“All change is not growth, as all movement is not forward.” Ellen GlasgowFor most of my life I've been a changoholic. Couldn’t get enough of it. Here are some examples:
Immediately after college, in 1986, I took my first job in Cleveland, a city I had never visited prior to my job interview, and where I was acquainted with no one. I just needed a change from Maine (which I returned to three years later).
In the year 2000, my wife and I decided to uproot our family from our hometown and move from northern Maine to southern Maine, just because we needed a change in scenery.
After 25 years of marriage, we have our fifth house up for sale, and are searching for our sixth. The longest time that we have lived in any house is six years. We renovate the houses to the point where they suit us perfectly, and then something changes.
When I was a working professional, one of the most universally dreaded events was a reorganization. But I loved reorganizations. There was usually something significantly wrong with the status quo business plan, and I always viewed these changes as an opportunity for us to get it right. Furthermore, reorganizations allowed me to put my mark on the new business strategy, instead of being constrained by an inherited one.
I could (try to) impress you with a psychological analysis of why I have always craved change, but that is not my point here. My point here is that my appetite for change has, well, changed.

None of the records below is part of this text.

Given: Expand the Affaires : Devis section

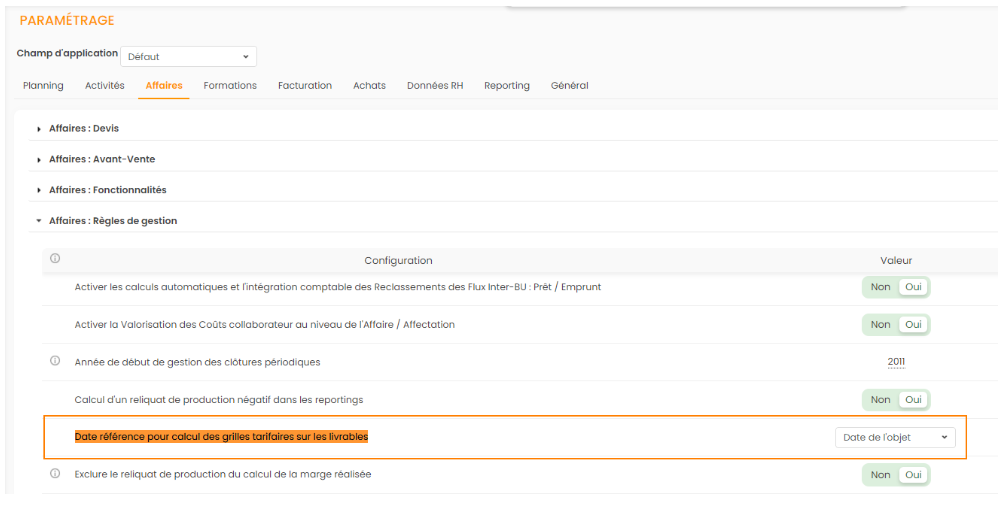Looking at the screenshot, I should 84,129.
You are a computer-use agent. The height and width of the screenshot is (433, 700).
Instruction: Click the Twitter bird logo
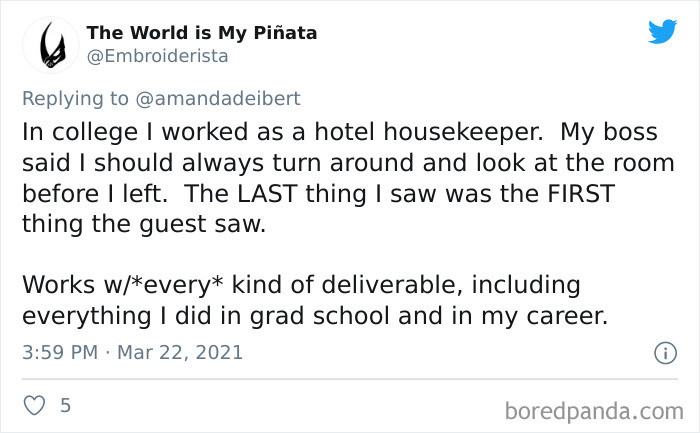[662, 32]
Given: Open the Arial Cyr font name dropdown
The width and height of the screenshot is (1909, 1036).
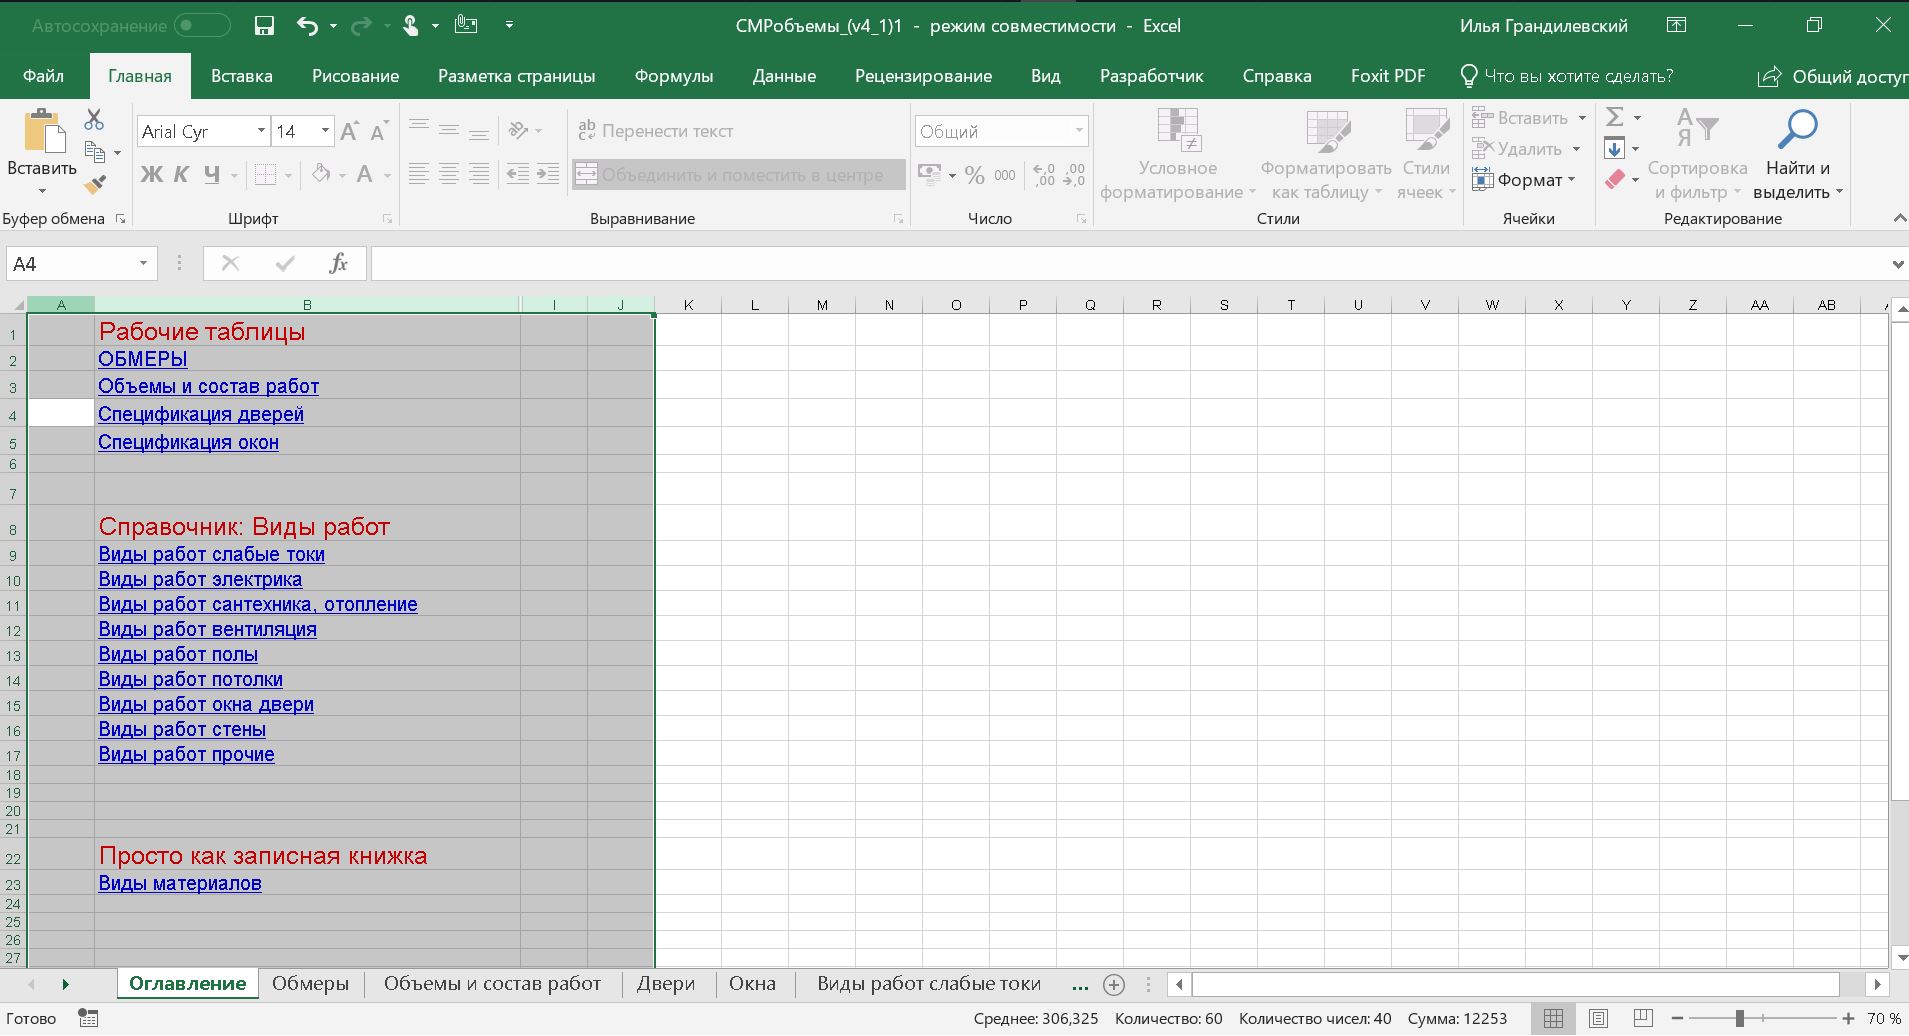Looking at the screenshot, I should coord(261,131).
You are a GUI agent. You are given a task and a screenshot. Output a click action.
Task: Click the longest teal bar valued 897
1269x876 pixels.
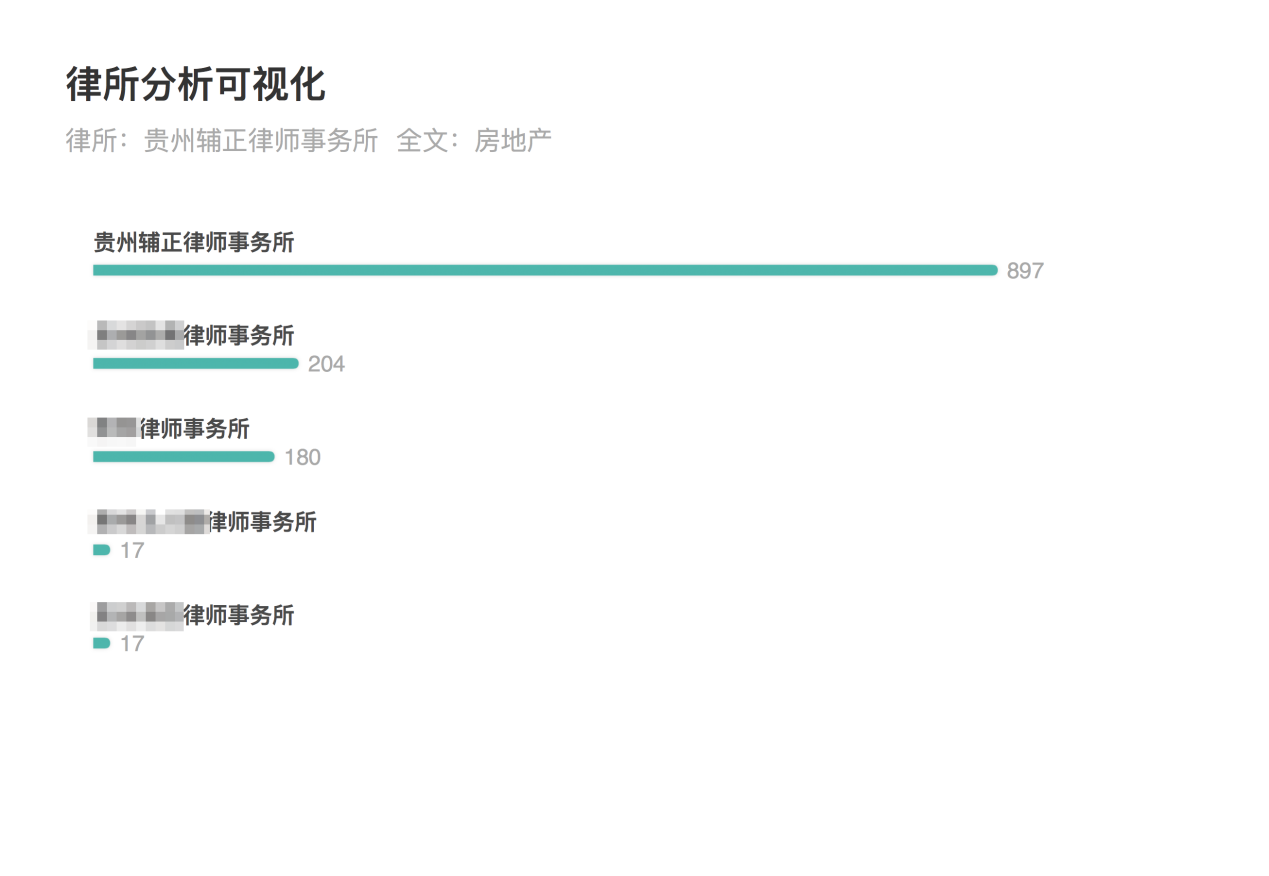(545, 270)
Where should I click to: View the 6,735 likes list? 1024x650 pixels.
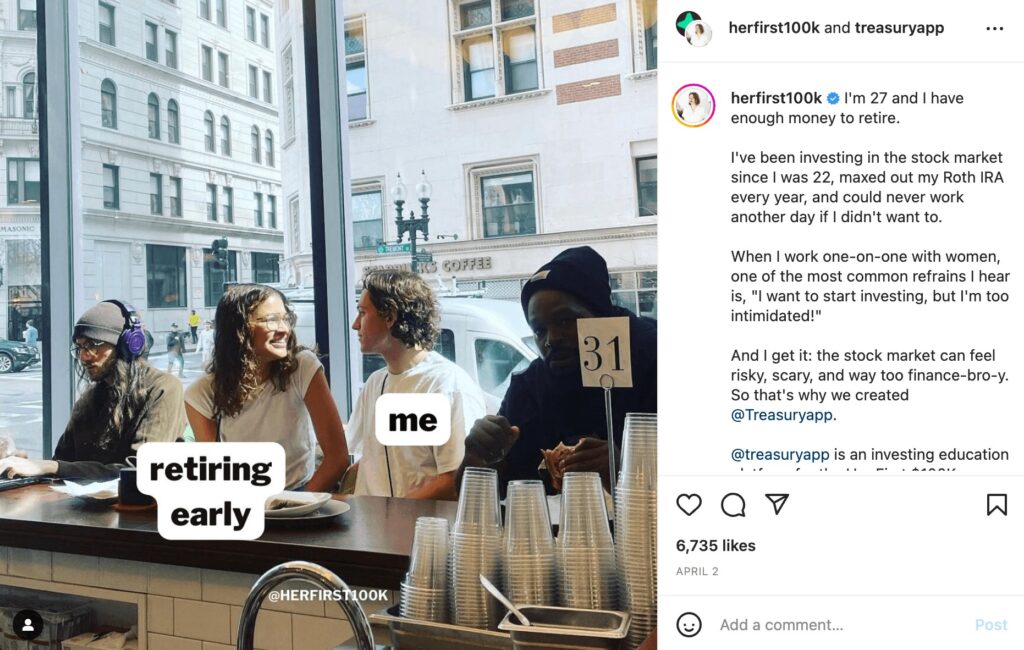[x=716, y=545]
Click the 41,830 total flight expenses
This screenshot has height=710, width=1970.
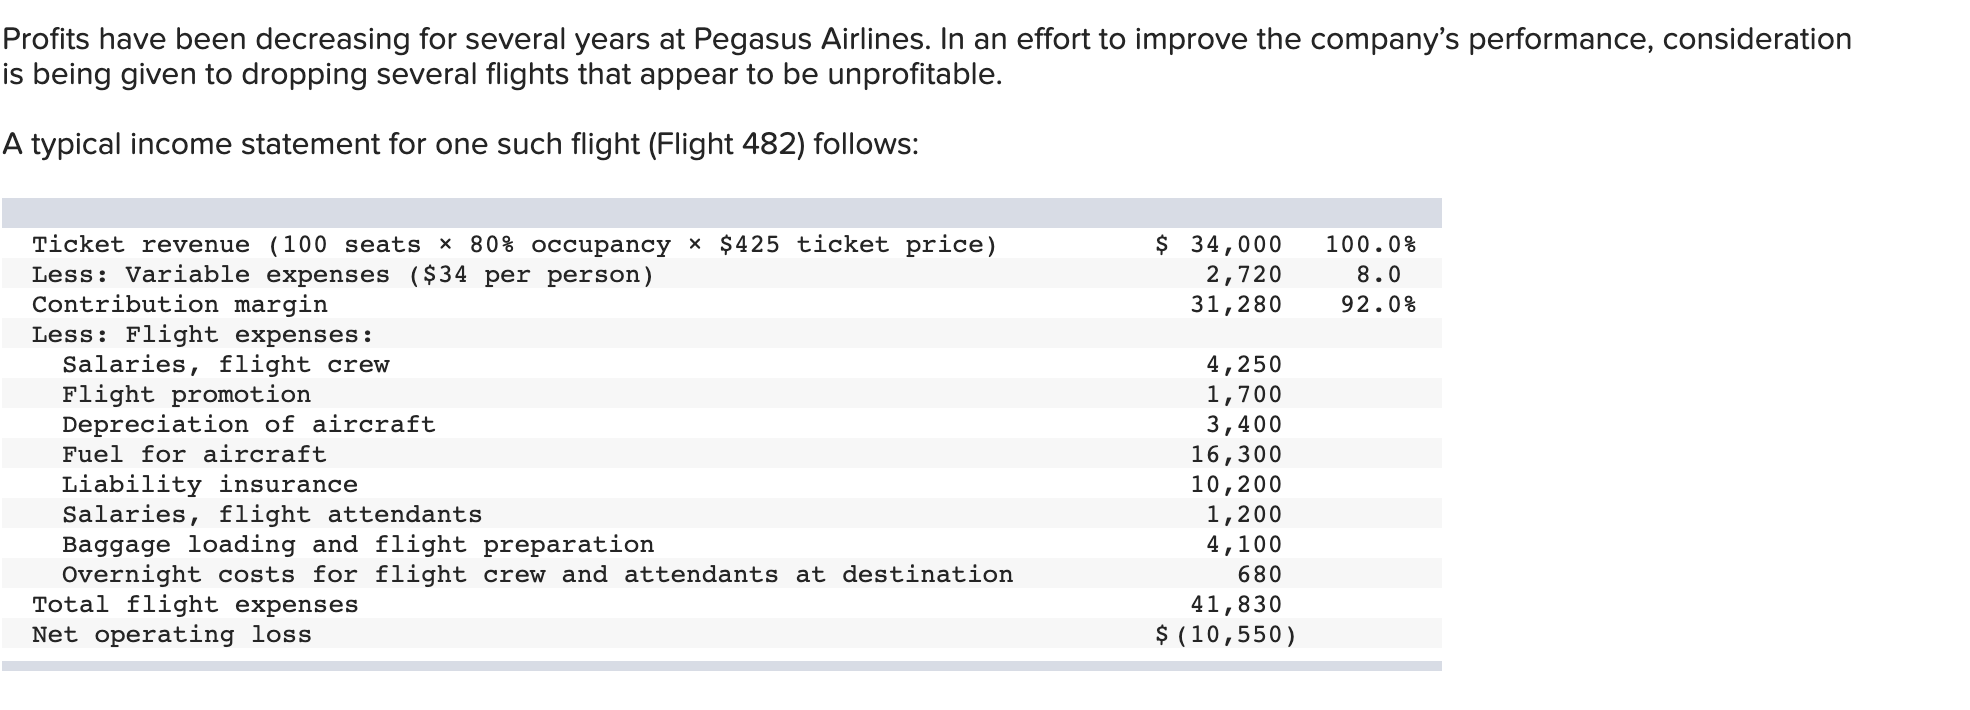(x=1236, y=605)
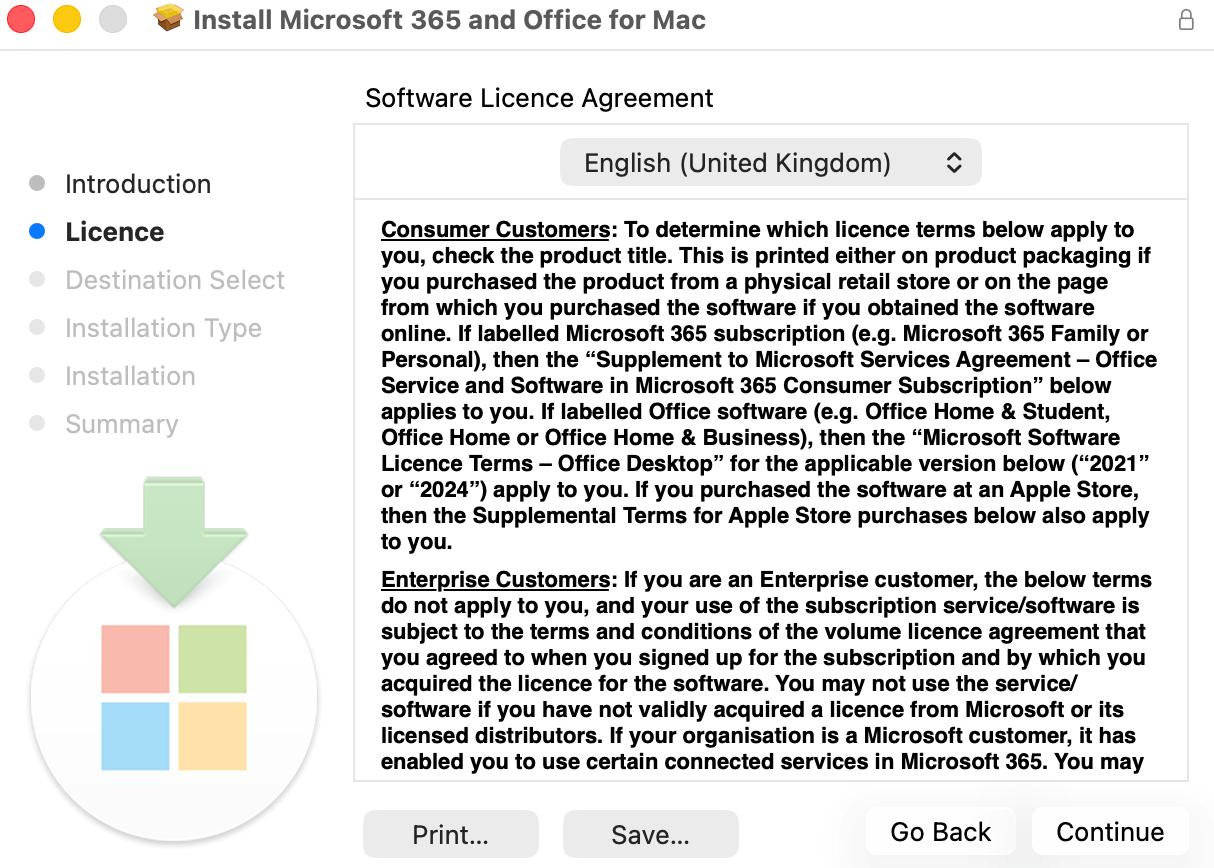
Task: Click the Save... button
Action: [650, 834]
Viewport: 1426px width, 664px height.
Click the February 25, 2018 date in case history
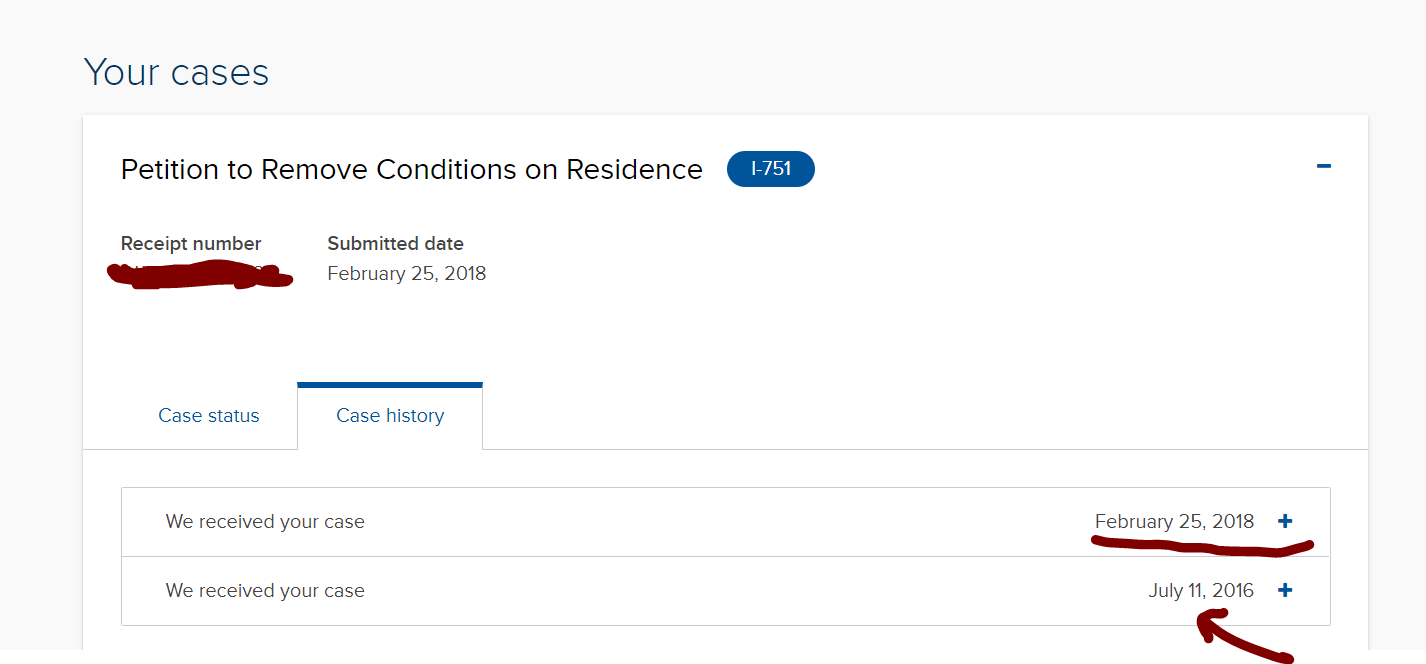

Whereas change used to fuel my very existence, today I would be thrilled if nothing ever changed again. In the past, change delivered a mixture of the good and the bad, but on balance I felt it was a positive force. Change still brings a mixture of the good and the bad, but is now heavily slanted toward the bad.
Recent good change
1. Son graduated from high school
2. Daughter graduated from college
Recent bad change
1. Never mind. I won’t bore you with the litany of changes MS has ushered in.
Potential future good change
1. More weddings, graduations, and babies coming from our family's younger generation
2. Me winning the lottery
Potential future bad change
1. I won’t frighten/alarm/sadden you with a list of the changes MS has in store for me in the coming months and years.
2. Sarah Palin as President
I often sit here and think, “If the disease progression would just stop, I could be satisfied with a life like this.” After all, it’s not the devil I know that frightens me.
But what a self-indulgent wish this is. Doesn’t the cancer patient or the ALS patient feel the same way? Don’t the elderly? Doesn’t everybody to some extent? Since each day brings us closer to our inevitable exit, isn’t the desire for time to slow down or stop simply a manifestation of our survival instinct? When I begin to travel down this well-worn path I try to snap myself back to reality, and live in the present instead. I have mixed and temporary success with the snapping-back, but I keep working at it.
So how has change been treating you lately? Do you embrace it, dread it, or do you just roll with the punches?